Hamas has said it is committed to the terms of the ceasefire deal, including the handover of bodies. This week, Hamas has handed over to Israel the remains of nine hostages, along with a 10th body that Israel said wasn’t that of a hostage.

The effort to find bodies followed a warning from U.S. President Donald Trump that he would green-light Israel to resume the war if Hamas doesn’t live up to its end of the deal and return all hostages’ bodies, totaling 28.

The Israeli military and Shin Bet security service, which received the remains, insisted that “Hamas is required to uphold the agreement and take the necessary steps to return all the deceased hostages.”

Hamas has said some hostages’ remains were in tunnels or buildings that were destroyed by Israel, and insisted heavy machinery is required to dig through rubble to retrieve them. The group blamed Israel for the delay, saying it had not allowed any new bulldozers into Gaza.

Most heavy equipment in the territory was destroyed during the war triggered by the Oct. 7, 2023 attacks in Israel, leaving only a limited amount as Palestinians try to clear massive amounts of rubble across Gaza.

On Friday, two bulldozers plowed up pits in the earth as Hamas searched for hostages’ remains in Hamad City, a complex of apartment towers in the city of Khan Younis.
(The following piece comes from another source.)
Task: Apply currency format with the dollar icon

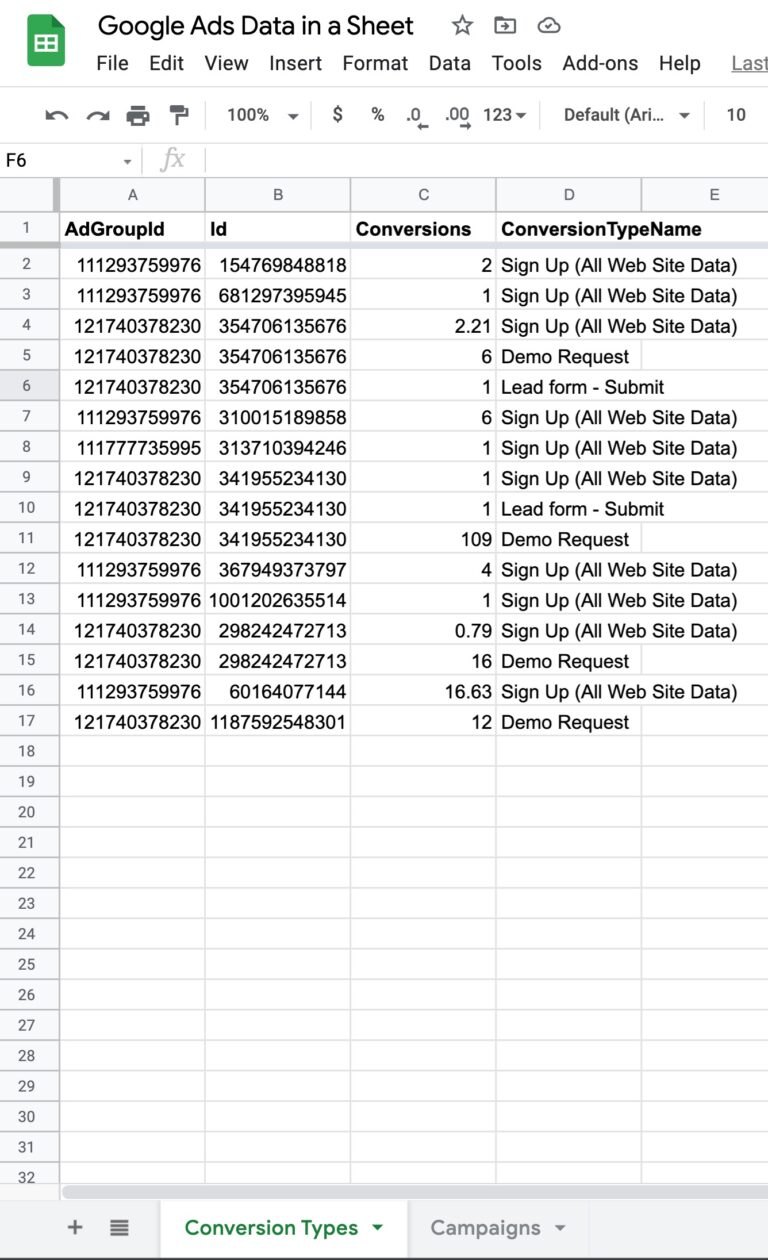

Israeli forces repeatedly bombarded the towers during the war, toppling some, and troops conducted a weeklong raid there in March 2024, fighting militants.

While much focus has been on the handover of hostages’ remains, Hamas has urged mediators to increase the flow of aid into Gaza, expedite the opening of the Rafah border crossing with Egypt and start reconstruction.

It also said work should “start immediately” to set up a committee of Palestinian independents who will run Gaza and called for Israeli troops to continue pulling back from agreed-upon areas.

The ceasefire plan introduced by Trump had called for all hostages — living and dead — to be handed over by a deadline that expired Monday. But under the deal, if that didn’t happen, Hamas was to share information about deceased hostages and try to hand them over as soon as possible.

Israeli Prime Minister Benjamin Netanyahu has said that Israel “will not compromise” and demanded that Hamas fulfill the requirements laid out in the ceasefire deal about the return of hostages’ bodies.